Les mesures faites ici varient entre l'exact et le flou, mais elles ont toujours une valeur relative certaine.
Certains des exemples choisis illustrent l'intérêt socio-linguistique de l'exploration du Web comme corpus d'usages linguistiques : comparaisons géo-linguistiques (cf. courriel vs. email, etc. dans la section 1.2) ; esprit de corps vs. esprit d'équipe (1.1.2) ; distortions quantitatives provoquées par les sites pornographiques (1.4.1, 2.2.2 on sait que le mot-clé le plus utilisé dans les requêtes par moteur de recherche est sex/sexe).
Dans plusieurs cas, nous avons confronté l'usage observable dans le Web avec les déclarations normatives du dictionnaire. Dans certains cas, les occurrences en ligne viennent enrichir et compléter ce qu'offre le dictionnaire (ex. enfirouaper, 2.1.1) ; dans d'autres cas, l'usage réel entre en contradiction avec le dictionnaire, qui n'enregistre que ce qu'il juge sanctionné par la norme. C'est le cas, par exemple, de l'adjectif chou que le dictionnaire (Petit Robert et TLFI) déclare être invariable, mais que les occurrences du Web montrent clairement variable, donnant au pluriel chou, chous ou choux (1.3.4).

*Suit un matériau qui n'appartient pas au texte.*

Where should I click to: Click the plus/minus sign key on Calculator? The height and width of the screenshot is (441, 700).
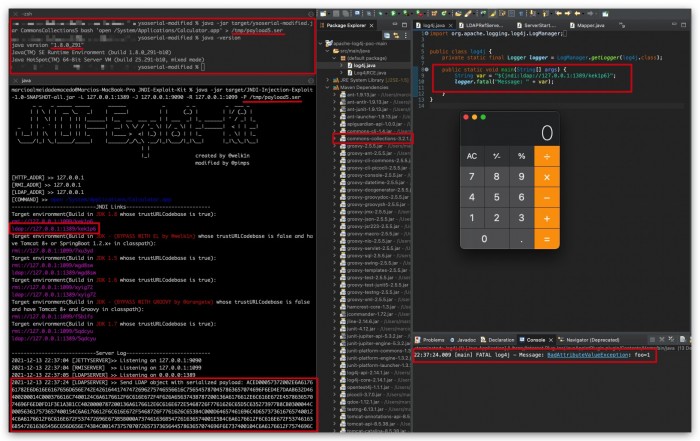tap(496, 156)
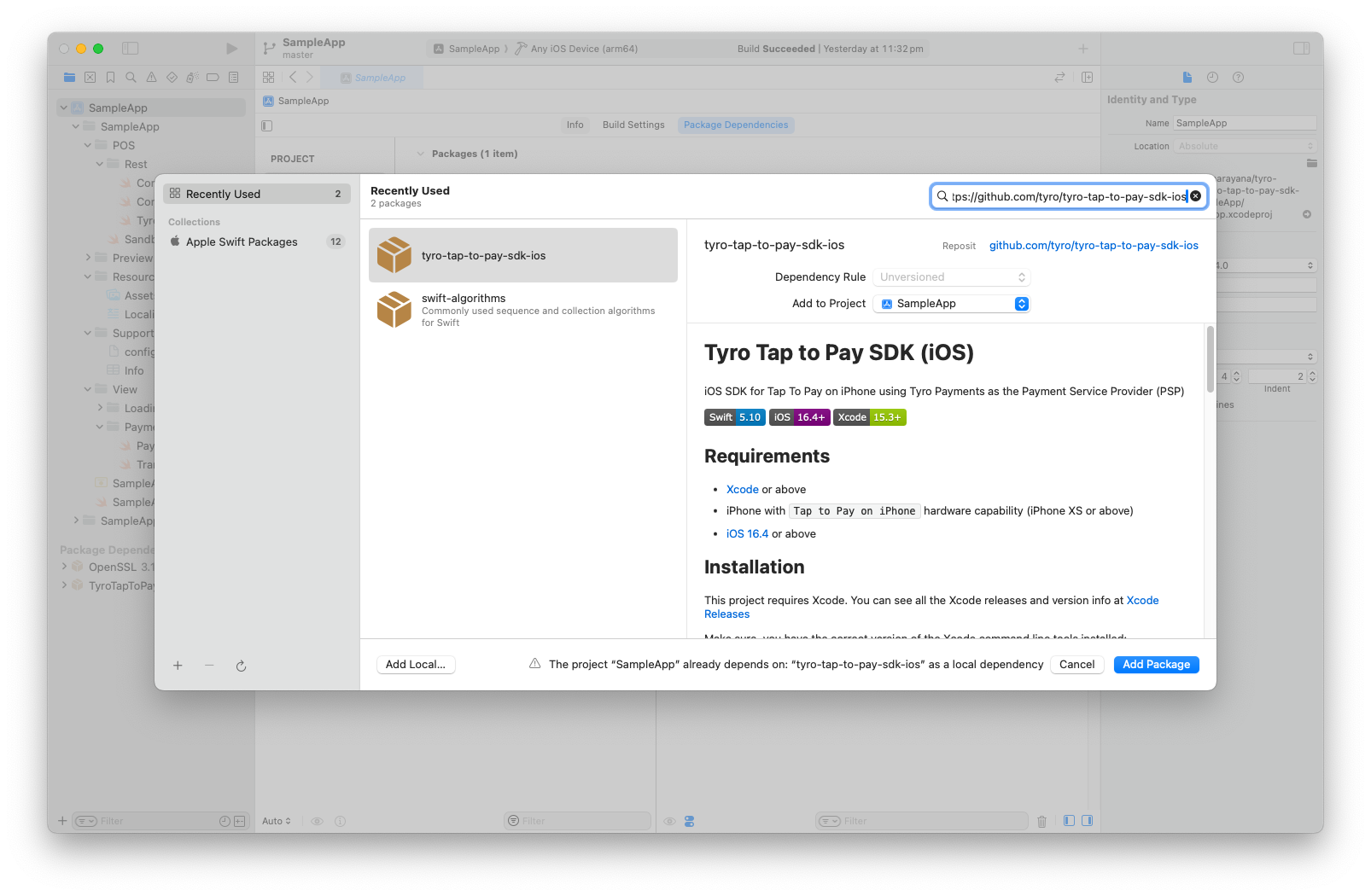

Pour une zone qui se situerait entre le très fréquent (plusieurs centaines de milliers de résultats) et le très particulier (idiolectes) et dont les unités sont observables du point de vue de leur forme (syntagmatique vs. polysémie), le Web peut offrir des instantanés mesurables de plusieurs types de phénomènes linguistiques, quitte à raffiner les résultats par des analyses de détail. C'est le seul corpus étendu qui ne demande pas une construction coûteuse en termes de temps et d'argent. Corpus peu théorisé donc et non la chasse gardée de spécialistes ou d'équipes de chercheurs en quête de subventions importantes. Corpus virtuel qui est transformé en corpus concret par l'usager se servant intelligemment de moteurs de recherche. Pour la première fois, quiconque s'intéresse à l'usage réel de la langue a à sa disposition un champ d'observation de valeur scientifique autrement plus satisfaisant et complet que les analyses ponctuelles et les recueils de perles des auteurs de livres ou de chroniques.
L'avenir du Web-corpus est prometteur. En perpétuelle expansion (par ex. navigateur(s) = 9 793 occurrences en décembre 1997, 804 000 en mars 2003 cf. R. Wooldridge, "L'expression d'Internet en anglais et français (2): cinq ans après"), il offre un terrain d'exploration toujours plus riche à l'observateur de la langue, que celui-ci se contente d'instantanés approximatifs ou s'attarde à développer des agrandissements à définition variable.